**Given exercise A:** According to the ley farming text, when does peak nitrogen availability occur after a clover-rich ley is terminated?

**Text:**

•••

Article adapted from a presentation given by Cotswold Seeds MD Ian Wilkinson at this year’s Groundswell event

In 2016, the NFU reported the biggest year-on-year fall in farm profitability since the millennium, as farmers deal with the impact of devastating cuts in the value of their products and the rising prices of nitrogen fertiliser. There are two ways to increase profit: Intensify to produce more, or lower cost of production with self sufficiency. ‘Farmers should have a low cost of production…be a seller not a buyer’ said Roman statesman Cato back in 234 BC. But how to achieve this?

Free Fertilising

After the Second World War, Sir George Stapledon advocated the ‘dual aspects’ of ley farming. In his book ‘The Plough Up Policy and Ley Farming’ he wrote: ‘Considered as an agent for the promotion of soil fertility, the grass sod must be regarded as perhaps the most valuable foundation upon which the farmer can build.’ In his book, ‘Thirty Years Farming on the Clifton Park System,’ William Lamin recounts how he took over poor sandy land near Burton-on-Trent and made it one of the most productive in the district, giving credit to Robert Elliott, of Clifton Park, who demonstrated how ley farming and rotational grasses helped to build fertility.

A clover rich ley will reliably produce the same amount of nitrogen that farmers typically apply in costly artificial fertilisers. Nitrogen accumulates in small nodules found on clover roots, with some of it being released as the clover plant matures. But after the ley is ploughed in, a large amount of nitrogen is released into the soil and is available over many months. Peak nitrogen availability is around four months after termination, making it available to the following crop which is often a cereal or brassica.

•••

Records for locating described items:

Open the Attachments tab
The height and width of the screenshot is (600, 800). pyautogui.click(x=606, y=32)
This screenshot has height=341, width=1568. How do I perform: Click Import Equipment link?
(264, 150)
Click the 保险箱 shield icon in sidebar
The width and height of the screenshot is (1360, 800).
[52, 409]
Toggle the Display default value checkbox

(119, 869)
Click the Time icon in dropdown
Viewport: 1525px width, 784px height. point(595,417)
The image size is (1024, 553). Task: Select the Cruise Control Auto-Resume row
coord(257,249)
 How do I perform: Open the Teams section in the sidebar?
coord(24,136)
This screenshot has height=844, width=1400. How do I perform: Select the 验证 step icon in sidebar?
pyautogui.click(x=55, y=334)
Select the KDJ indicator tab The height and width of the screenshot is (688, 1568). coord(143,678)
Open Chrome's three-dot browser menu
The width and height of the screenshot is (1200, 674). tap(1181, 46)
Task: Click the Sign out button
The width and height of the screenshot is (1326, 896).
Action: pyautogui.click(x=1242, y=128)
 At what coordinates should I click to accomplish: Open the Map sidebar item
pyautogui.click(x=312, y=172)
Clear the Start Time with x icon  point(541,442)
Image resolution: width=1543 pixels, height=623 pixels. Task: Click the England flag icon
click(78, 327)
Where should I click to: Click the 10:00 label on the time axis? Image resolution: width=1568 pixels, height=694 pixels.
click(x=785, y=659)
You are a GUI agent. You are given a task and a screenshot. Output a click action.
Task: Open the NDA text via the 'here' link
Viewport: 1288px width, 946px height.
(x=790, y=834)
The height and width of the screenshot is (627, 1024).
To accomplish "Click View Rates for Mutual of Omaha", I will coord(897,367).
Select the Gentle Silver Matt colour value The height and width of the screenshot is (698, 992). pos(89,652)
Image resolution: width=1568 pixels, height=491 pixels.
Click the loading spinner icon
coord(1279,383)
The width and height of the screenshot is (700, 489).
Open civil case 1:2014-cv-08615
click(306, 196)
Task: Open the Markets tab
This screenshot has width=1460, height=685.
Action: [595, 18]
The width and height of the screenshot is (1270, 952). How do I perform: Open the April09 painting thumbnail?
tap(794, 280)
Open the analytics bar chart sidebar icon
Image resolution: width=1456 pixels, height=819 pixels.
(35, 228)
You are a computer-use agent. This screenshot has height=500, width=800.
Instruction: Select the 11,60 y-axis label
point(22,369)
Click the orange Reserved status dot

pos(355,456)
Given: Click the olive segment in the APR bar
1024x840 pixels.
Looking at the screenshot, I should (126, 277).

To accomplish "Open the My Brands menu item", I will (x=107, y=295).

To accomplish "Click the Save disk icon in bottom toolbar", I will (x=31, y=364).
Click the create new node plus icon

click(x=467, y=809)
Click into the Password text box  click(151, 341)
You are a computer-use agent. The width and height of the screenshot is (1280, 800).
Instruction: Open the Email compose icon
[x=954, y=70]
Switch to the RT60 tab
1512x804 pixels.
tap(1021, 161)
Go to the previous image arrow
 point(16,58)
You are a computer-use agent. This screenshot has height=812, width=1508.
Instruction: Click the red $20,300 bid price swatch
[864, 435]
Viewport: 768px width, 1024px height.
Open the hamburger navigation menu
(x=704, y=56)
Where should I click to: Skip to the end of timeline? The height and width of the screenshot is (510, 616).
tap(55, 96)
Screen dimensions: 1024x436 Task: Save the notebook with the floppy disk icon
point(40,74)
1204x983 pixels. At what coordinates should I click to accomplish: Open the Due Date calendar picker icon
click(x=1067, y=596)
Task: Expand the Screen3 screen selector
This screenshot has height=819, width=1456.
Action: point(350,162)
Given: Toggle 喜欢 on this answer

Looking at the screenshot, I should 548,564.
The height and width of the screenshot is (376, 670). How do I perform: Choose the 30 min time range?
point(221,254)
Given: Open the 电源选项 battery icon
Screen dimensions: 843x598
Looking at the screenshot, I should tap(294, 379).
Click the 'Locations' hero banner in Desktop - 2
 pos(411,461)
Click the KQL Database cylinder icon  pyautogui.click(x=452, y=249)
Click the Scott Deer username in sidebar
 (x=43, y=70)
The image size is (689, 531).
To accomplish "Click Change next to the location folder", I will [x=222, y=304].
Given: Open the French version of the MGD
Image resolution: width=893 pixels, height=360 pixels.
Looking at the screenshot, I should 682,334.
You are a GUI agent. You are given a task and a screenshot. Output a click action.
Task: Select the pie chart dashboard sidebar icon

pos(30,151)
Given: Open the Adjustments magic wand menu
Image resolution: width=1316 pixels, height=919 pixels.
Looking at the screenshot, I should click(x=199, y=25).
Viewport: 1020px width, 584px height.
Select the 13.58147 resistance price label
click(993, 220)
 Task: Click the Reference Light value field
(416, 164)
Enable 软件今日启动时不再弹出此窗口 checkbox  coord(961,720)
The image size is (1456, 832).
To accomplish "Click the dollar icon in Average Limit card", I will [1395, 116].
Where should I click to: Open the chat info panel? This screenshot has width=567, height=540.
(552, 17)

•••

**Given exercise B:** Transcribe the stretch of the records from their start through the line containing "click(78, 327)", both ends included.

**Reply A:** Around four months after termination.

**Reply B:**
Open the Attachments tab
The height and width of the screenshot is (600, 800). pyautogui.click(x=606, y=32)
This screenshot has height=341, width=1568. How do I perform: Click Import Equipment link?
(264, 150)
Click the 保险箱 shield icon in sidebar
The width and height of the screenshot is (1360, 800).
[52, 409]
Toggle the Display default value checkbox

(119, 869)
Click the Time icon in dropdown
Viewport: 1525px width, 784px height. point(595,417)
The image size is (1024, 553). Task: Select the Cruise Control Auto-Resume row
coord(257,249)
 How do I perform: Open the Teams section in the sidebar?
coord(24,136)
This screenshot has height=844, width=1400. How do I perform: Select the 验证 step icon in sidebar?
pyautogui.click(x=55, y=334)
Select the KDJ indicator tab The height and width of the screenshot is (688, 1568). coord(143,678)
Open Chrome's three-dot browser menu
The width and height of the screenshot is (1200, 674). tap(1181, 46)
Task: Click the Sign out button
The width and height of the screenshot is (1326, 896).
Action: pyautogui.click(x=1242, y=128)
 At what coordinates should I click to accomplish: Open the Map sidebar item
pyautogui.click(x=312, y=172)
Clear the Start Time with x icon  point(541,442)
Image resolution: width=1543 pixels, height=623 pixels. Task: Click the England flag icon
click(78, 327)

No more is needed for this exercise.